Johannes Neubig                     Der sterbende Christ

um 1800

Liebesüßes Lebensblümchen mein,

Nun erst magst du mir das Herz erfreuen!

Hier verwelkt wird sich dein Glanz erneuen

Dort in Gottes ew’gen Sonnenschein.

 

Kannst ja Knospe nur hienieden seyn,

Unentfaltet in den kurzen Maien!

Blühend wirst du Nektardürste streuen

Dort in deinem Vaterland’ allein.

 

Was ich lebte, war am Himmelsbogen

Morgendämm’rung eines Tages bloß,

Der, noch unter flücht’gem Purpurkuß

 

Von Aurora’s Lippen weggeflogen,

Wieder in des Abends Dämmerschoß

Starb mit halbgesproch’nem Scheidegruß.

 

 

 

Johannes Neubig                     Der wahre Klang und Sang

um 1800

1.

 

Die Welt, sie ist nun einmal so und spricht

Von Opern nur, von Sängern, Harmonien,

Konzerten und dergleichen Phantasien,

Und führt darüber gar ein scharf Gericht.

 

Kräht irgendwo ein armer Notenwicht;

Da klingen wunderschön die Melodien,

Da darf es ihm den Mund ganz krum verzieh’n,

Da ist die Welt ganz Ohr und ganz Gesicht.

 

Der singt ihr „göttlich“, will sie vornehm wissen.
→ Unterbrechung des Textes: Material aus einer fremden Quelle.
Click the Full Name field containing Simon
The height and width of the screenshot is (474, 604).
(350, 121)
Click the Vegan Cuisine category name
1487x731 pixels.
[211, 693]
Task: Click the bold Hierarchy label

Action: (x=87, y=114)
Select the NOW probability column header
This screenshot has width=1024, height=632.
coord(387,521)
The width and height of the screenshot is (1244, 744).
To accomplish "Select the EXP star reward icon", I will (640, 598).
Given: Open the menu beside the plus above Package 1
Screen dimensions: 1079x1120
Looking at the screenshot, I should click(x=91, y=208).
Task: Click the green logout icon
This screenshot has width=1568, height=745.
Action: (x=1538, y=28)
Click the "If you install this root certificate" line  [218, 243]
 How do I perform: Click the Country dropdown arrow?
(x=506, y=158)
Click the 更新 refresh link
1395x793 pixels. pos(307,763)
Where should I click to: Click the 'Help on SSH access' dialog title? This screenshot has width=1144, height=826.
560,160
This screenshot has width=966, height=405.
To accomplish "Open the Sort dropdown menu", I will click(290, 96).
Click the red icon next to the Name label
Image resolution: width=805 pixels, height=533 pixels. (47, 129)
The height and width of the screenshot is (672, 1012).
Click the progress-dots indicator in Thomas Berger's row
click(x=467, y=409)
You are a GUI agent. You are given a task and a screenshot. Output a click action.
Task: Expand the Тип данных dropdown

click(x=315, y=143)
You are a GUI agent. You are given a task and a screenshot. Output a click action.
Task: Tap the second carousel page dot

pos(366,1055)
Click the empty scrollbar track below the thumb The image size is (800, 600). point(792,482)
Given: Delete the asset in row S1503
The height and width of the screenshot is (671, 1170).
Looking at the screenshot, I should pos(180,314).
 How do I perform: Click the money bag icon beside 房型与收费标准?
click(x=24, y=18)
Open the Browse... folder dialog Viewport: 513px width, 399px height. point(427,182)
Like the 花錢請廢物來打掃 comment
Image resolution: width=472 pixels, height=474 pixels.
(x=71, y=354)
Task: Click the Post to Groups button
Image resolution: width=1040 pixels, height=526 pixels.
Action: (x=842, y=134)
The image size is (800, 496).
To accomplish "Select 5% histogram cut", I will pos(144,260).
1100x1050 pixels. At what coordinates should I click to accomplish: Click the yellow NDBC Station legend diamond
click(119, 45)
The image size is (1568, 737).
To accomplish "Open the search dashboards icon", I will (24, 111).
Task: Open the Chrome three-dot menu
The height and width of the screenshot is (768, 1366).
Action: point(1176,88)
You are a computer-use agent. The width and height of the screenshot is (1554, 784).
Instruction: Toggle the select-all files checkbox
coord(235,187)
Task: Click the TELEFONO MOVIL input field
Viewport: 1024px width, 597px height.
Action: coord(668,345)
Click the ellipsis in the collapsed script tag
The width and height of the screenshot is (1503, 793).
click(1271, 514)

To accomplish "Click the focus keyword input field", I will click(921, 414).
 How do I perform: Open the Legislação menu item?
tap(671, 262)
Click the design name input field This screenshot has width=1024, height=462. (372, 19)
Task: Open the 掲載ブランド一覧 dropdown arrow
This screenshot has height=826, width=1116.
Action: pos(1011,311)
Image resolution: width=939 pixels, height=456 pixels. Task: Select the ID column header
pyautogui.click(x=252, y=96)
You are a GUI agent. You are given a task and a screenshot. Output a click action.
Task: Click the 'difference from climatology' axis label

Doch Gottes wahre Stimme, ganz gerecht,

Nur die klingt ihr im eignen Busen schlecht.

 

Ist auch des Herzens Harmonie zerrissen;

Da spricht die Welt, da sieht, da hört sie nicht

Und führt darüber gar kein scharf Gericht.

 

 

2.

 

Die Welt, sie ist nun einmal so verkehrt,

Weil sie der Klangkunst heil’ge Geisterschwingen,

Die laut der Sphären höh’re Ahnung klingen,

So taub im vielbesaiteten Konzert

 

Auf ernster Lebensbühne nicht bewährt

Und, statt des Schalles Schale zu durchdringen

Und innern Lebenskern ihm abzuringen,

Der tauben Hülfe todten Kitzel ehrt.

 

So läßt die edle Frucht man lieber liegen

Und leere Spreu muß uns dafür vergnügen,

Und ist die Welt jetzt doch so aufgeklärt!

 

Wie, aufgeklärt wohl gar für Himmelsweihen?

Schal sammt dem Schwall von Schallereien:

Die Welt, sie ist nun einmal so verkehrt!

 

 

3.

(Das Herz, ein ganzes Orchester)

 

Der Mensch mit sich ein ganz Orchester trägt.

Spielt denn das Herz nicht jedes Instrument

Der Trauer wie der Lust ganz excellent,

Von jedes Lüftchens Hauche leicht geregt?

 

Es flötet Hoffnungsklänge sanftbewegt.

Verzweiflung brüllt den Kontrabaß und stöhnt.

Der Wünsche Lusttrompete nimmt kein End’.

Der Pauker Zorn rast, lärmt, schwärmt, stampft und schlägt.

 

Dort hört die Liebe man in Tönen girren,

Die nachtgespensterisch das Blut durchschwirren.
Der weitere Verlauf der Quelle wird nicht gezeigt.